Despite this, a possible reason for hope is that perhaps it's possible to AI researchers to develop enough tacit understanding of these theories for practical purposes. Currently, algorithms such as MCTS are implicitly handling some subproblem of "logical uncertainty" without having a full formal theory, and this does not seem problematic yet. It's conceivable that future algorithms will be similar to MCTS and implicitly handle larger parts of these theories in a way as well-understood as MCTS, such that good consequentialist reasoning in subsystems does not overwhelm the top-level consequentialist reasoning.
"MIRI" has a strong intuition that this won't be the case, and personally I'm somewhat confused about the details; see Nate's comments below for details.
On this path, the most important research topics are those that relate to directing top-level consequentialist reasoning (implemented using algorithms on the default AI development path) towards useful objectives. (Note that these research problems are also important on other paths; goals have to be specified at some point in all cases).
Example research topics:
- Avoiding negative side effects
- Avoiding reward hacking
- Robustness to distribution shift
- Safe exploration
- Inverse reinforcement learning
- Neural network transparency
Figure out some core of good consequentialist reasoning and ensure that AI is developed through this paradigm
This is the main purpose of MIRI's research in HRAD. The main hope is that there is some simple core of good reasoning that can be discovered through theoretical research.
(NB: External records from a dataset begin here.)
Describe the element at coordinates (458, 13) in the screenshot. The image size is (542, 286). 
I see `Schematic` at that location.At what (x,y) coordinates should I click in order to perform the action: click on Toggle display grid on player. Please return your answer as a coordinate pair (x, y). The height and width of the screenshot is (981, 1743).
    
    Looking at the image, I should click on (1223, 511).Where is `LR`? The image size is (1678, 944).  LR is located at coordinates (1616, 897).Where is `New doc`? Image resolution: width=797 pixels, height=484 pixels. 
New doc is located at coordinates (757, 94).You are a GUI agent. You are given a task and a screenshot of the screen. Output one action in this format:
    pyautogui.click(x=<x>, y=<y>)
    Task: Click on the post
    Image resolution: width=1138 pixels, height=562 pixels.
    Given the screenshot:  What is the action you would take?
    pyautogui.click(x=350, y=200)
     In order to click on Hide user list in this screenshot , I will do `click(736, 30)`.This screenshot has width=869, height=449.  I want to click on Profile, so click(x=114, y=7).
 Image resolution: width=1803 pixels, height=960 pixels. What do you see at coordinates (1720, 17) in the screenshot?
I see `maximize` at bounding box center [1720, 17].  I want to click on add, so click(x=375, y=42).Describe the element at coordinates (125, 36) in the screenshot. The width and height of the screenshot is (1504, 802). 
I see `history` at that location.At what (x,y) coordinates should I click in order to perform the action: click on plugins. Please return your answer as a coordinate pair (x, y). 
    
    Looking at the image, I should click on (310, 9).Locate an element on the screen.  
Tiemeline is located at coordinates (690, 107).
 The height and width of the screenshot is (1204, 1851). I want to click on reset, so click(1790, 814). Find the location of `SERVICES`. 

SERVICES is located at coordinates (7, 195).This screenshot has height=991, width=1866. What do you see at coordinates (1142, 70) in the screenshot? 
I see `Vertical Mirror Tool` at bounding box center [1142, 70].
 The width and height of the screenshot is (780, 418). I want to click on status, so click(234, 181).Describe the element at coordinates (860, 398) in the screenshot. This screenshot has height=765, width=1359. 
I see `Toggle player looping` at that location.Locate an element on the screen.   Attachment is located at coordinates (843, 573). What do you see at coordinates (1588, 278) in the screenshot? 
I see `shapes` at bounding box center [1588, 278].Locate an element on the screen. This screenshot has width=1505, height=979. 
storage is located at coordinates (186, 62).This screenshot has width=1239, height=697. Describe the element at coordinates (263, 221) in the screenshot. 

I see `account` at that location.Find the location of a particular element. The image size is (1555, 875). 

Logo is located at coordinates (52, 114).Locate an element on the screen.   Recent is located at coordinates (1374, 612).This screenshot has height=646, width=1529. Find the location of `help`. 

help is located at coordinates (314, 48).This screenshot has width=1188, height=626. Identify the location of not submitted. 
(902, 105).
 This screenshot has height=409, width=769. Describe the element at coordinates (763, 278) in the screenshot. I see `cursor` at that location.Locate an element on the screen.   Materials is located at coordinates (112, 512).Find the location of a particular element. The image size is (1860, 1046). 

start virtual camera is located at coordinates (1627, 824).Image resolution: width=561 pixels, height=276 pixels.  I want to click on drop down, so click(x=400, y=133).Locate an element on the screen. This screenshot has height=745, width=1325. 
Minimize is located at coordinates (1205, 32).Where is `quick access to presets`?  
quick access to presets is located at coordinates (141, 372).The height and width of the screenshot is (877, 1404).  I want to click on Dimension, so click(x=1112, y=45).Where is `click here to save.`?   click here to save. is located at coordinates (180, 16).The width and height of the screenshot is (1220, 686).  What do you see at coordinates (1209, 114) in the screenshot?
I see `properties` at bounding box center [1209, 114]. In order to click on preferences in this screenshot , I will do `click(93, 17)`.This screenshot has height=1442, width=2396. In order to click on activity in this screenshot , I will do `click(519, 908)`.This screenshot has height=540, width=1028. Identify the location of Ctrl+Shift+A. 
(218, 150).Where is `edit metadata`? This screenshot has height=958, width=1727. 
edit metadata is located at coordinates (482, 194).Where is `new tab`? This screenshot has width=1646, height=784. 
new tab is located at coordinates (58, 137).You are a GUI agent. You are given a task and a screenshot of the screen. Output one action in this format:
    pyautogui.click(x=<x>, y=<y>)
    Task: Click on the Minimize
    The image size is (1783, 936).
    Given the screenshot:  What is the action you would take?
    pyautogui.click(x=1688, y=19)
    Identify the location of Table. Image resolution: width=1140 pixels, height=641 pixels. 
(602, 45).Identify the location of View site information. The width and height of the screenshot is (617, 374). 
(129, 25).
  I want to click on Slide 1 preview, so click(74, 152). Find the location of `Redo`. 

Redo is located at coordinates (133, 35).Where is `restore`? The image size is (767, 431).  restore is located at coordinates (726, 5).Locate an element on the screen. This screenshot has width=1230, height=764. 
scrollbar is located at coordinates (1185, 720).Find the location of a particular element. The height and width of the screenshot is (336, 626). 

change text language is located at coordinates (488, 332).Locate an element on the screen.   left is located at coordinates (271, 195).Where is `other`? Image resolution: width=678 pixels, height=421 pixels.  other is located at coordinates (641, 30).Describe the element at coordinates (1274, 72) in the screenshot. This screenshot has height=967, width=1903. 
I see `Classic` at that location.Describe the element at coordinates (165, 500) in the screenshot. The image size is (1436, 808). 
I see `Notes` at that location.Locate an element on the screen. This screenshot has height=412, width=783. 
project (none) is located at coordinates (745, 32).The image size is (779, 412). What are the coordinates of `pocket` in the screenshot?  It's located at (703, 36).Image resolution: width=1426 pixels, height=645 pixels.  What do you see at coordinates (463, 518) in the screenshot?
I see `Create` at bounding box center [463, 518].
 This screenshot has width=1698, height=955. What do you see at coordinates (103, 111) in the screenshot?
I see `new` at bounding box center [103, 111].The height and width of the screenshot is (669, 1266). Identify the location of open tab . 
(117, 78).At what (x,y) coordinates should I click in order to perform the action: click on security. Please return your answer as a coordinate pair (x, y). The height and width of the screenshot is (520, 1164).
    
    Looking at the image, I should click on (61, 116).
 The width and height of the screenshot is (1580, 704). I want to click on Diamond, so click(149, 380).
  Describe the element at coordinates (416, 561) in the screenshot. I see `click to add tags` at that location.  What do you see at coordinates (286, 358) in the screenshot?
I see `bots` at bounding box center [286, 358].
On this pathway, it isn't currently cleanly argued that the right way to research good consequentialist reasoning is to study the particular MIRI research topics such as decision theory. One could imagine other approaches to studying good consequentialist reasoning (e.g. thinking about how to train model-based reinforcement learners). I think the focus on problems like decision theory is mostly based on intuitions that are (currently) hard to explicitly argue for.
Example research topics:
- Logical uncertainty
- Decision theory
- Multi level models
- Vingean reflection
(see the agent foundations technical agenda paper) for details)
Figure out how to align a "messy" AI whose good consequentialist reasoning is in a subsystem
This is the main part of Paul Christiano's research program. Disagreements about the viability of this approach are quite technical; I have previously written about some aspects of this disagreement here.
Example research topics:
- Reward engineering
- Capability amplification
- Learning with catastrophes
- Semi-supervised reinforcement learning
Interaction with task AGI
Given this concern, it isn't immediately clear how task AGI fits into the picture. I think the main motivation for task AGI is that it alleviates some aspects of this concern but not others; ideally it requires knowing fewer aspects of good consequentialist reasoning (e.g. perhaps some decision-theoretic problems can be dodged), and has subsystems "small" enough that they will not develop good consequentialist reasoning independently.
I hope I have clarified what the main argument motivating HRAD research is, and what positions are possible to take on this argument. There seem to be significant opportunities for further clarification of arguments and disagreements, especially the MIRI intuition that there is a small core of good consequentialist reasoning that is important for AI capabilities and that can be discovered through theoretical research.